Saturday, 22 October 2016
Paté v Rillettes.
Everyone knows about Paté, but do you know about its big cousin 'Rillettes'? I shall try to explain the difference.
Paté is made from coarsely ground raw Pork, with the addition of herbs, etc. This is put into jars/cans/dishes and sterilised or cooked. Rillettes is made from either Pork, Duck, or Goose (or a mixture), which has been slow cooked in stock, allowed to cool, then the meat pulled apart and semi-mashed. This meat is then mixed with fat (from the same animal type), and stored under a further layer of fat. It is not really designed to last too long, unless potted like the jar above.
Additions, and seasonings, in both cases depend on the maker.
Here in France we eat a lot of both Paté and Rillettes. Both are fatty, and should be eaten in small quantities.
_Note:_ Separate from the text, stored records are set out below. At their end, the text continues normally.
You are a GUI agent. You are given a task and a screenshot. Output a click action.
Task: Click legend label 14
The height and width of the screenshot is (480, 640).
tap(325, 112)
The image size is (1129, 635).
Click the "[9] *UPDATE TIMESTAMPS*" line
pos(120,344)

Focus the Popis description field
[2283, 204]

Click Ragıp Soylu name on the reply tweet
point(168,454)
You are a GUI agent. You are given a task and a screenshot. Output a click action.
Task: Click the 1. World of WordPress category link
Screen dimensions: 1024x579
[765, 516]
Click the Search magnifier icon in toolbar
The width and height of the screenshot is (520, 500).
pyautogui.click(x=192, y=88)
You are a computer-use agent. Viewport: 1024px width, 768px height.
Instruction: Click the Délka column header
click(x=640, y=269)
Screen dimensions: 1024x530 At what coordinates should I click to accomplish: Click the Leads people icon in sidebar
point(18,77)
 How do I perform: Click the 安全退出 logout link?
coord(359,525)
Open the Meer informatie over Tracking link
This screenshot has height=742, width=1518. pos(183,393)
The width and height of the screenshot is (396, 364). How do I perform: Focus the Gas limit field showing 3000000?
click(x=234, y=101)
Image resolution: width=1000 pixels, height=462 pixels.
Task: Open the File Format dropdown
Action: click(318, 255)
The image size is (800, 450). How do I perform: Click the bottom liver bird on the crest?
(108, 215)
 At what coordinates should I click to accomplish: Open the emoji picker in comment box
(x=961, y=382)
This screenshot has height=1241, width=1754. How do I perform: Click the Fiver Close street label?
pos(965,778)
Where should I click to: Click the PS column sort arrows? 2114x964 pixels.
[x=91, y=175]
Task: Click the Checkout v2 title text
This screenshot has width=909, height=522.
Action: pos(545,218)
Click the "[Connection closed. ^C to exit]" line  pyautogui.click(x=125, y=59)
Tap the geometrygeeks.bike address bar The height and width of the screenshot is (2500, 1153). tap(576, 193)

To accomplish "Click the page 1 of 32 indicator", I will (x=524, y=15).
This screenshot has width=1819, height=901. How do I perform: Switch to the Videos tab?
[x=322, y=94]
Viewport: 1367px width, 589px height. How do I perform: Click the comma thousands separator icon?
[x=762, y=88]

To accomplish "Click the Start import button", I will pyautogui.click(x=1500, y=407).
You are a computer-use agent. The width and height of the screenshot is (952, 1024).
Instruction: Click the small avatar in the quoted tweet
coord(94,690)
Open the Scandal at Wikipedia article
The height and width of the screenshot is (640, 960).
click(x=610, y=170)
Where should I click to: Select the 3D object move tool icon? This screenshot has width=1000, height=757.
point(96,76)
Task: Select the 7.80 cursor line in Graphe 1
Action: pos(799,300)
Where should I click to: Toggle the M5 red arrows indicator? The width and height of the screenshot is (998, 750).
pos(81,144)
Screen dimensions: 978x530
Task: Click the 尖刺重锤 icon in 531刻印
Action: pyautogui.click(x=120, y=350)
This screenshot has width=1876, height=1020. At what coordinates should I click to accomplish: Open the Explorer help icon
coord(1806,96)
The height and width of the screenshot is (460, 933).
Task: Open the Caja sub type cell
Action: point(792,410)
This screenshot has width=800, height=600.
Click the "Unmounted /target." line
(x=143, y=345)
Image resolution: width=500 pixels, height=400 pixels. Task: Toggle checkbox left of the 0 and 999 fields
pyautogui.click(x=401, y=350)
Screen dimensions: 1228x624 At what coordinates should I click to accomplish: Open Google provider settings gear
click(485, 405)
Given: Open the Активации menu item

We've just recently consumed a jar of the Goose Rillettes (above), made in nearby Cahors. In my humble opinion, it is one of the most delicious things on earth, and eaten with good freshly baked Sourdough bread, must be the zenith of French charcuterie.
If you are lucky enough to find a jar of Mémé Quercy's Rillettes d'Oie in a store near you, buy one. It's not cheap, but you'll not regret it. It is not to be compared to the inferior northern Pork Rillettes du Mans, that one finds in all French supermarkets.
Good Paté is good; good Rillettes is sensational.